Construction industry in Slovenia continues to grow fast, recording a second consecutive year of double-digit growth. Based on strong economic growth, easy access to credit and strong demand for residential housing, its foundation would remain strong also in 2020 unless a major external shock reversed the current optimism on the market. Even in such case, there are several large civil engineering projects, especially the construction of a new railway towards Port Koper that began in early 2019, that will induce growth in construction output for several years.
The East-European countries EECFA covers show a completely different picture from that of the Balkan. The cumulated growth expectation of the region is -1% for 2019-2021. Turkey’s construction market is in such trouble as previously predicted, and this drags down the whole region’s performance. On country level, only Turkey sees negative cumulated growth until 2021, while Russia is prognosticated to be moderately positive. And Ukraine can reach the highest growth rates.

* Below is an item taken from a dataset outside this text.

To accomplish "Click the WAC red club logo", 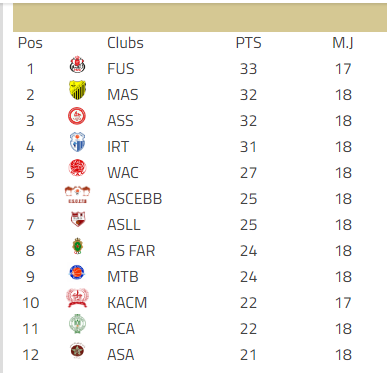I will tap(77, 168).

In each country civil engineering is forecast to perform better (less worse in case of Turkey) than building construction until 2021.

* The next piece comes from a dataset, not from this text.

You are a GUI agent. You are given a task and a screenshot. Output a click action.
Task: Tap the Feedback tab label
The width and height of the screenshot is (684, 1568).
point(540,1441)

In 2018 Russia’s construction output registered a higher-than-expected growth of 2.4%, thanks to the partial revision of construction statistics and the completion of major infrastructure projects related to the FIFA World Cup. In 2019, though, with the disappearance of these two growth factors, construction output is set to be near zero. Forecast for 2020-2021 is more optimistic (2.8%-3.3% per year) as economic growth is expected to accelerate and state funding for the industry will likely have a major push. Civil engineering and housing construction will enjoy most state funding directed to new road and railway projects, energy infrastructure and residential real estate developers.
In August 2018 the economy of Turkey trembled owing to the massive depreciation of Lira that greatly hit many sectors, especially construction. Building permits also dropped sharply last year, after historical peaks a year earlier, but completion of buildings in terms of floor area rose by 5%. This trend continues in 2019, but housing sales declined by 20% in the first five months, together with large decreases in real housing prices.Further, building material output registered a more than 20% drop within a year until May 2019. Construction companies experience a hard time and those active in civil engineering have decreasing workloads due to the presidential decree (issued in October 2018) not to tender new projects except for priority ones. Plus, the budget to central and local governments for projects this year is less than last year. Against this backdrop, recovery in the construction sector can only begin in 2021.

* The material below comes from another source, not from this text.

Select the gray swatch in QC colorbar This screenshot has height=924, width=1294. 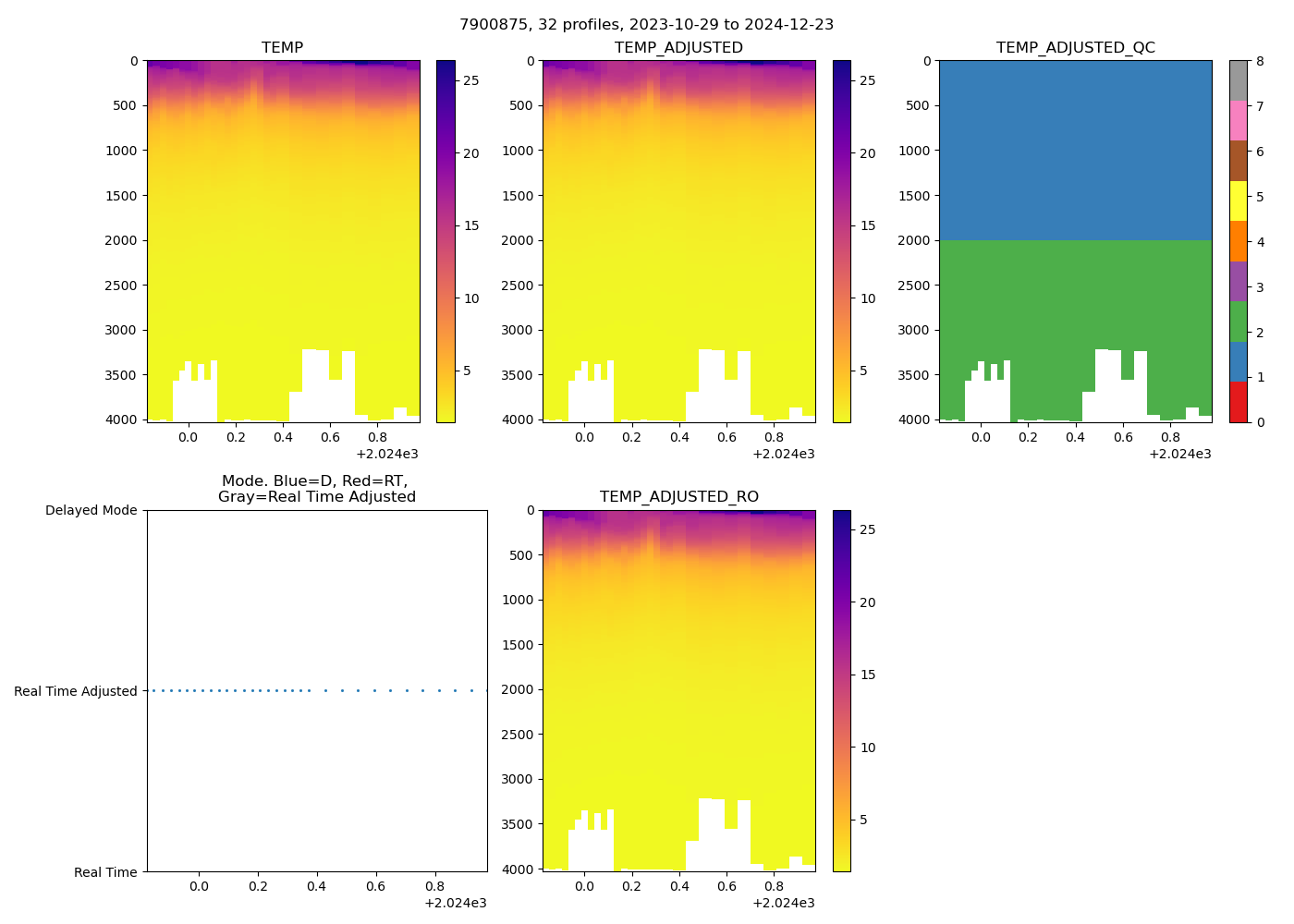pyautogui.click(x=1238, y=80)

The Ukrainian construction industry has all the conditions for a sustainable growth in the future by an estimated 6.8% rise this year, a 3.6% increase in 2020 and a 7.2% growth in 2021. A positive trend is the systemic state support for the industry, including more transparent and clear rules of the game in the construction market, simplification of permits, and powerful investment support, especially in civil engineering. Hindering construction industry, and the economy as a whole, though, is the lack of financing. The slight drop in residential construction is offset by the growth of non-residential and civil engineering subsectors.